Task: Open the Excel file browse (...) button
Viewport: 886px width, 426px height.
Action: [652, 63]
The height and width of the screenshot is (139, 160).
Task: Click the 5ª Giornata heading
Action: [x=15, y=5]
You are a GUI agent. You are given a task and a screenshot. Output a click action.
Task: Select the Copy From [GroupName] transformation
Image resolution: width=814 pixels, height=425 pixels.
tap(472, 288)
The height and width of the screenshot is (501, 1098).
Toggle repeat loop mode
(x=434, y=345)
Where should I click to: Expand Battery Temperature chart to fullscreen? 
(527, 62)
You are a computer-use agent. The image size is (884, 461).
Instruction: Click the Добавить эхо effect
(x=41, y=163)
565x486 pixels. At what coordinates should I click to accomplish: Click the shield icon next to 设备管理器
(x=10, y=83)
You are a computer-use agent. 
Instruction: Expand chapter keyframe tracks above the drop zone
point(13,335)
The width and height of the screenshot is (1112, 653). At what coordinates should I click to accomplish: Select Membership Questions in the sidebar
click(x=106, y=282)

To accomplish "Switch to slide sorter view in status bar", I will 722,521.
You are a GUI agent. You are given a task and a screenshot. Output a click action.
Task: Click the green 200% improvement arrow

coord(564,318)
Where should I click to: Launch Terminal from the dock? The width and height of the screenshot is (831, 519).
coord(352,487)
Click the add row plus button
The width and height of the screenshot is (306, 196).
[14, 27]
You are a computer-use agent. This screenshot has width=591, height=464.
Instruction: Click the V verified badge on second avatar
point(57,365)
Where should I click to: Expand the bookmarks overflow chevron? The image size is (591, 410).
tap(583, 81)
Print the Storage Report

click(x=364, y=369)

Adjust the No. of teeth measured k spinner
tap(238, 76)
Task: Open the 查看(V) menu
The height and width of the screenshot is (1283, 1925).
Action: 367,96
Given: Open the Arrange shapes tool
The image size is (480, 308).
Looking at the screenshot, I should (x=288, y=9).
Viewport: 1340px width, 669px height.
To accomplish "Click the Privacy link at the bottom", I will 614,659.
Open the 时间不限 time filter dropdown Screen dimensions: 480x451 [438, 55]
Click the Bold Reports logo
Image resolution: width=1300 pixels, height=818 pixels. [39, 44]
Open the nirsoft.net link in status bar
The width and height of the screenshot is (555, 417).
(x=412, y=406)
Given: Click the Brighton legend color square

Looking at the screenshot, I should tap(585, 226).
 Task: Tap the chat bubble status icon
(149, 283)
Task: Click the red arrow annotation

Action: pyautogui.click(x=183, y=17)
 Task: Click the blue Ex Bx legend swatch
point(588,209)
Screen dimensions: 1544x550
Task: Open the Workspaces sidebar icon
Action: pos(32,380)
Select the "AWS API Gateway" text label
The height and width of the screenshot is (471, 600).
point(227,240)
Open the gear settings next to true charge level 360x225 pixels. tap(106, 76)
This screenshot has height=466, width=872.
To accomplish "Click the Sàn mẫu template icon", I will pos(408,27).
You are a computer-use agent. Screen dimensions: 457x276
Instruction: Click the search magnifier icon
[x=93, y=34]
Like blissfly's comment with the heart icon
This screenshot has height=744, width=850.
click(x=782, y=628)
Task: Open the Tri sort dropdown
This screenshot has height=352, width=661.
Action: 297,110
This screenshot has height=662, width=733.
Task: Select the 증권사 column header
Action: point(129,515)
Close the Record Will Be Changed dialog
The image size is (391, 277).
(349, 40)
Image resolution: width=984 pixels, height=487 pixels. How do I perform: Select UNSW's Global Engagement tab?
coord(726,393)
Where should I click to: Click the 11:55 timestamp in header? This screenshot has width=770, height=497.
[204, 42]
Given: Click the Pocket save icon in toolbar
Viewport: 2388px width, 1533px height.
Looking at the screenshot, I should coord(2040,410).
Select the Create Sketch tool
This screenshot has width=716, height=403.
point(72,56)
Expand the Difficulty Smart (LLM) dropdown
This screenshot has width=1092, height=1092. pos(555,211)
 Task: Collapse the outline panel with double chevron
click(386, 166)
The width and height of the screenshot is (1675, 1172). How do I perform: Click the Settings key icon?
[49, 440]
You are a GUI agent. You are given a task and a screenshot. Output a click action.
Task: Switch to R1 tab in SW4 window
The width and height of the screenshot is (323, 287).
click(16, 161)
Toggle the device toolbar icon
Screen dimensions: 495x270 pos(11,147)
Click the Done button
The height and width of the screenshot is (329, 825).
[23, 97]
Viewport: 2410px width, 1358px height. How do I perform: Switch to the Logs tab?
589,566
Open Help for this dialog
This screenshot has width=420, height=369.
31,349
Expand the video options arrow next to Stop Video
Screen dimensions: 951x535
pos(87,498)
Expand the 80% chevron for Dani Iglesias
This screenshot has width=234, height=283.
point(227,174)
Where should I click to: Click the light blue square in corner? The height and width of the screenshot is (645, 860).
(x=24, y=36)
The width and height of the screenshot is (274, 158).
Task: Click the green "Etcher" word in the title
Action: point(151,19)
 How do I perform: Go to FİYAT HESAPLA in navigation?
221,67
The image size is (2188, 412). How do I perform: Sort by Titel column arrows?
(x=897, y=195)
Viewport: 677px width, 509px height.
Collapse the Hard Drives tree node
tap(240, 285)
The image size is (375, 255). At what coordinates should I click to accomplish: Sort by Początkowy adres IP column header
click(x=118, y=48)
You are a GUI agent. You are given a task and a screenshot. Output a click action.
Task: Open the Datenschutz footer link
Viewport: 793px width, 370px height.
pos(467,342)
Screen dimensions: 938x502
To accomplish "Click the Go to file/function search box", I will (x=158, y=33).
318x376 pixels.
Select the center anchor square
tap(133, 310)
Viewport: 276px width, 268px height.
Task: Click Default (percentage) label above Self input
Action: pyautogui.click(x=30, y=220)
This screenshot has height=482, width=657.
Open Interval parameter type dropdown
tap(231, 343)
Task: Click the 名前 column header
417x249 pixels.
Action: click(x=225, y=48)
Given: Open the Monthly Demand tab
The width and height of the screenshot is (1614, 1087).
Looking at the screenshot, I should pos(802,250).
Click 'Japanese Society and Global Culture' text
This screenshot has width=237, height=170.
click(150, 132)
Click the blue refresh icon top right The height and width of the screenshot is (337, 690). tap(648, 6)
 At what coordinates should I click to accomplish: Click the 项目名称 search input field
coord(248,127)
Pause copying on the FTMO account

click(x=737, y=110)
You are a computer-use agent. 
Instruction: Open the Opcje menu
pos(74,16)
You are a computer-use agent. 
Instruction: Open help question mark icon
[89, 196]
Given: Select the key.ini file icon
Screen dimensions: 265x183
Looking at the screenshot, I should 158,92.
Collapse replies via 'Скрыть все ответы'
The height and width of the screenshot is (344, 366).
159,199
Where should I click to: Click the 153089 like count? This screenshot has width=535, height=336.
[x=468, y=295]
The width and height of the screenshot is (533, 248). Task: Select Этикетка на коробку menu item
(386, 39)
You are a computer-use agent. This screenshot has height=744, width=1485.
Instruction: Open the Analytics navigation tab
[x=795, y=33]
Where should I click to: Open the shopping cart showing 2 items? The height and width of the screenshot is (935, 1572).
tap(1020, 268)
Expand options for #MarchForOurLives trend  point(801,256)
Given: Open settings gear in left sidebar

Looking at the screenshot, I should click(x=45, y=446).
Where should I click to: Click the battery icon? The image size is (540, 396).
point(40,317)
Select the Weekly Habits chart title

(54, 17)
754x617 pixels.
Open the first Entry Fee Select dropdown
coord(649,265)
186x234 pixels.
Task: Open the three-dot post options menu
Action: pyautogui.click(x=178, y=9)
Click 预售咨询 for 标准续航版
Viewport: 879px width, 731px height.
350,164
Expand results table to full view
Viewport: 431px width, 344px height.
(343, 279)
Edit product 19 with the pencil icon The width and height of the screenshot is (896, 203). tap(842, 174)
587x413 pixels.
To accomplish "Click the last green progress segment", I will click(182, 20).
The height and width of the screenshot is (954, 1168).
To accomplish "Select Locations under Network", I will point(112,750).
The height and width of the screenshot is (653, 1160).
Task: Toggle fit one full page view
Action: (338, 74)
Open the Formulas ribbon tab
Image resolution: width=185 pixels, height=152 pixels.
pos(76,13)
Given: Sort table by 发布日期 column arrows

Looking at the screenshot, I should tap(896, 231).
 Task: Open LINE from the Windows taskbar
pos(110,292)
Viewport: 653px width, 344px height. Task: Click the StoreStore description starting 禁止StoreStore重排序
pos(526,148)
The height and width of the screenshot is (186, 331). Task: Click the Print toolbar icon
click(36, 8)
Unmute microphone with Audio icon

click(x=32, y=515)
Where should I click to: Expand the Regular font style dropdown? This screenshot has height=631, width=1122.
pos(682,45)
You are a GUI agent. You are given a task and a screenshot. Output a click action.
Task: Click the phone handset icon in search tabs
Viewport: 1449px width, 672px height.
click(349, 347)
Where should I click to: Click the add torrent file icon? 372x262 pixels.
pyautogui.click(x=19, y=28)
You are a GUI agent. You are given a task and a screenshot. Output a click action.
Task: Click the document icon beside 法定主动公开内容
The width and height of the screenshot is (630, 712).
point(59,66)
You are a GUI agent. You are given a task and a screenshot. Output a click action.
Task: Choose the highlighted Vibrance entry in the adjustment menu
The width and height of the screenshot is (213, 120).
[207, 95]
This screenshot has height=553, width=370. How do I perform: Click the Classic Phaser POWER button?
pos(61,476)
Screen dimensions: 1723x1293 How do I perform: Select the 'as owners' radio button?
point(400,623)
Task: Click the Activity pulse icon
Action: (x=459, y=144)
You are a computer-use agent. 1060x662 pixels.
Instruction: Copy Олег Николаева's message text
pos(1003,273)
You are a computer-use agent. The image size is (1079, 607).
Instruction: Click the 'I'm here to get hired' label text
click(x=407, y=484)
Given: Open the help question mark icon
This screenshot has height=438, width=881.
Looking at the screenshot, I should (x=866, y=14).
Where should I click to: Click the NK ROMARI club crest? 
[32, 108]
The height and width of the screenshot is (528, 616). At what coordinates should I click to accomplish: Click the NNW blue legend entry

——————————

## YOUR GOAL
Copy the lines again without any change, beginning at the first line of the records and ending after the line that has "Action: [x=15, y=5]".

## ANSWER TO THIS TASK
Task: Open the Excel file browse (...) button
Viewport: 886px width, 426px height.
Action: [652, 63]
The height and width of the screenshot is (139, 160).
Task: Click the 5ª Giornata heading
Action: [x=15, y=5]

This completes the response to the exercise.